Jahi McMath was 13 years old in December 2013, when she had a routine surgery performed in California to remove her tonsils. She entered cardiac arrest after complications from the nose and throat surgery. After two hospital tests at Children’s Hospital in Oakland, she was deemed brain-dead, and doctors planned to have her taken off a ventilator.

In this Dec. 23, 2015, photo, Jahi McMath is shown on a video screen next to her uncle Timothy Whisenton, at a news conference in San Francisco. (AP Photo/Jeff Chiu, file)
In this Dec. 23, 2015, photo, Jahi McMath is shown on a video screen next to her uncle Timothy Whisenton, at a news conference in San Francisco. (AP Photo/Jeff Chiu, file)

However, her mother, Nailah Winkfield, refused to accept that her daughter was gone, even though she was suffering from irreversible brain damage. Winkfield, who is Christian, believed her daughter was still alive, because she saw Jahi’s toes and fingers move.

The Oakland mother flew her daughter to New Jersey, whose laws accommodate those whose religious beliefs don’t recognize brain death. There, her daughter lived on life support.

“Jahi wasn’t brain dead or any kind of dead,” Winkfield said. “She was a girl with a brain injury, and she deserved to be cared for like any other child who had a brain injury.”

Sadly, on June 22, Jahi was declared dead from excessive bleeding and liver failure, after an operation to treat an intestinal issue. The devoted mother quit her job, sold her Oakland home, and used savings, along with New Jersey’s Medicaid and donations, to pay for her daughter’s care.

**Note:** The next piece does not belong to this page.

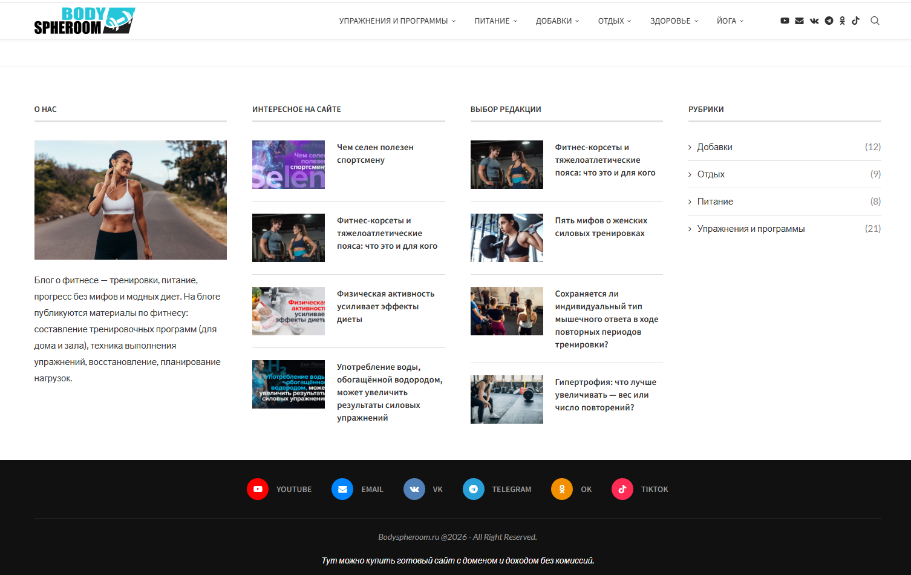Click the red YouTube footer circle icon
The height and width of the screenshot is (575, 911).
pos(258,489)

“These last four and a half years have not been easy,” Winkfield told Fox News. “I can go to sleep knowing I did everything possible for my kid, and no one can take that away from me.”

Winkfield hopes that her long fight will inspire a call for changing the law, so that other religious families don’t have to fight to keep their children alive in states where brain death is considered a legal death.